Cheating Your Way into Business Visibility
Christian Bonilla | June 12th, 2009Filed under: Managers View, Tech Trends | Tags: BI, business intelligence and predictive analytics at a person’s fingertips, cheat the laws of physics, computer architecture, data visibility, database, enterprise data management, high-performance computing, I/O, maximizing the computer’s potential throughput, optimal prices, pricing, processing speed, RAID stack, sentrana research, the i/o curse | 1 Comment »
Several weeks ago, I wrote a post about how the pace at which the world is accumulating information exceeds our ability to critically evaluate it. For companies that make thousands or millions of marketing decisions every day in the form of price offerings, advertising placements and so on, this translates into making decisions that perpetually involve a greater amount of uncertainty relative to the amount of information we have. The root cause of this problem is a technological one: we do not have the computing power to slice and dice massive datasets in order to glean insight in time to support decisions. An even deeper explanation is that the gap between the rate of information accumulation in businesses and the pace of information transfer improvements will continue to widen at an increasing rate. This poses serious challenges to the capabilities offered by Business Intelligence, not to mention our ability to determine optimal prices.
An astute reader pointed out that solving this problem depends at least as much on software as hardware. Indeed, it is a deft blend of hardware as well as software optimization that provides the best hope for making vast reams of information imminently accessible. At the core of this information accessibility problem lies the most inescapable of all culprits – the Laws of Physics. Although the laws are immutable, there is hope.
No matter how fast the chips powering our computers become, there is a bottleneck between hard disk storage and main memory, or RAM. This condition is referred to as being “I/O bound” (I/O stands for input/output – essentially how fast information can be transferred from the disk to the processing units in a computer). Within a computer’s main memory, all activities are performed electronically, which essentially means varying levels of “rather fast.” The major disadvantage of typical disk storage systems is that reading information from them requires mechanical motion (full disclosure: this paradigm of mass storage is currently facing a major disruption from Solid State Disk (SSD) drives, although SSD drives are significantly more expensive today).

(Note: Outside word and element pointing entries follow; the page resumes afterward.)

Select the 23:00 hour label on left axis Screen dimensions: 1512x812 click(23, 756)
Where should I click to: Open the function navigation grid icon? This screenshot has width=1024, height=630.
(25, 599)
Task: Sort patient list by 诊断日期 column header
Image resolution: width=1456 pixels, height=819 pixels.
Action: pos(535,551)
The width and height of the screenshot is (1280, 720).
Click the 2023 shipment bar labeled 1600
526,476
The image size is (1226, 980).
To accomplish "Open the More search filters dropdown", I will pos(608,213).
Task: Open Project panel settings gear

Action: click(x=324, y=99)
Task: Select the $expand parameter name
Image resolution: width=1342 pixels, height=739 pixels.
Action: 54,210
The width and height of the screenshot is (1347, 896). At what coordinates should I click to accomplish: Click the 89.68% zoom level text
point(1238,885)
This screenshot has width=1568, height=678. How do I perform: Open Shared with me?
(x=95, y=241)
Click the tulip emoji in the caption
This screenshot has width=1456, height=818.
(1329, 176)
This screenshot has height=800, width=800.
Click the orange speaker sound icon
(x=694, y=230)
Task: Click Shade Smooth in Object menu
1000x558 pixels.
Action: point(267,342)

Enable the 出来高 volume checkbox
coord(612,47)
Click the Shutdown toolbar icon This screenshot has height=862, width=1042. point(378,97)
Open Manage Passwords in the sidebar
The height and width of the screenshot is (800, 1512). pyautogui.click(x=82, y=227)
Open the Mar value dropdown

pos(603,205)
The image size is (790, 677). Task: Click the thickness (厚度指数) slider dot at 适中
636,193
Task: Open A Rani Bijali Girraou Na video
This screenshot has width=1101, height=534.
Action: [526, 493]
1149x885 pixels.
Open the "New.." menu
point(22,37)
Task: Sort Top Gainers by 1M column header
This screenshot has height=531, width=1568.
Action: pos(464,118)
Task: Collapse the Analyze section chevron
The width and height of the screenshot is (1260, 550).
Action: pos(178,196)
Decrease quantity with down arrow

The Culprit - Read Head on a Hard Disk Drive
This mechanical motion significantly increases the time it takes to read and write information, slowing system performance. The computer’s throughput is thus bound by not by how fast electrons move, but by how fast the disk can rotate and the disk-head repositioned – to the tune of roughly 200 MB per second. We are physically bound to this mechanical limit, but through some clever tricks ranging from the conventional to the profoundly innovative can give us a quantum leap in the rapid accessibility of information.
Step 1: Cheat the Laws of Physics
If we are ever going to use data to make analytically-driven business decisions, we have to get into the technical weeds just a bit. A good first step is for us to put all of the information in our enterprise databases into what is referred to as a “RAID stack.” RAID stands for Redundant Array of Independent Disks. What this allows us to do (specifically, in what is termed a “RAID-0” configuration), is break up blocks of data and spread them across multiple disk drives. Breaking up information in this manner greatly improves I/O performance by distributing the load across many channels and drives. For reasons we won’t go into here, there is a limit to how many disks we can distribute data across and still get the desired results. Ultimately the attainable performance improvement tops out at 1.6 GB/s (8 disks at 200 MB/s).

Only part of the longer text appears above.